Don't worry if some of the chestnuts break apart while you're candying them. Save them as a treat for yourself and your family and use the whole ones as gifts for your loved ones.

Enjoy marron glacé as a treat with a cup of tea or coffee.

It's easiest to peel the chestnuts when they're hot.

Make sure you use fresh chestnuts to make your marron glacé.

You can add other flavorings to make different variations of marron glacé. Try using fruit brandy such as pear, plum, or cherry brandy, or use Calvados or rum.
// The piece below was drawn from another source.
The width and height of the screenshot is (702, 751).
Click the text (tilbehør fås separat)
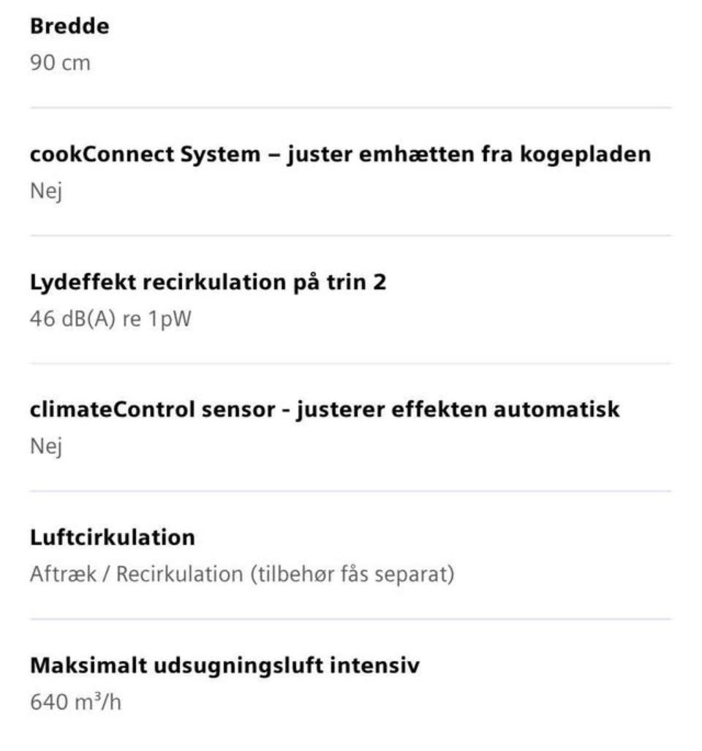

How to Store Candied Chestnuts

Keep your candied chestnuts in an airtight container in a cool, dry place for up to 3 weeks.

Instructions

Put the chestnuts and enough water to cover the nuts into a pot. Let the water come to a boil, then cook the chestnuts for 10 minutes.

Drain the chestnuts.

Remove the skin from the chestnuts.

Place sugar, 2 ½ cups of water, and vanilla into a pot. Bring to a boil, stirring constantly. Cook for 5 minutes, until it reduces into a syrup.

Add in the chestnuts, stir, and bring the mixture back to a boil.

Cook for 10 minutes, stirring regularly. Transfer the chestnuts and syrup to a container. Loosely cover it. Soak the chestnuts in the syrup for 12 to 18 hours.

Place the chestnuts with syrup into a pot. Bring to a boil and cook for 2 minutes. Return the mixture to the container.

Cover loosely and let the chestnuts sit in the syrup for another 18 to 24 hours. Repeat 3 to 4 times until all the syrup is absorbed by the chestnuts.

When the syrup is gone, place the chestnuts on a baking tray. Heat your oven to 250F. Put the chestnuts into the oven and turn off the heat. Leave the chestnuts in the oven for 45 minutes to 1 hour.

Notes

Use a medium-sized container for soaking your chestnuts in the syrup.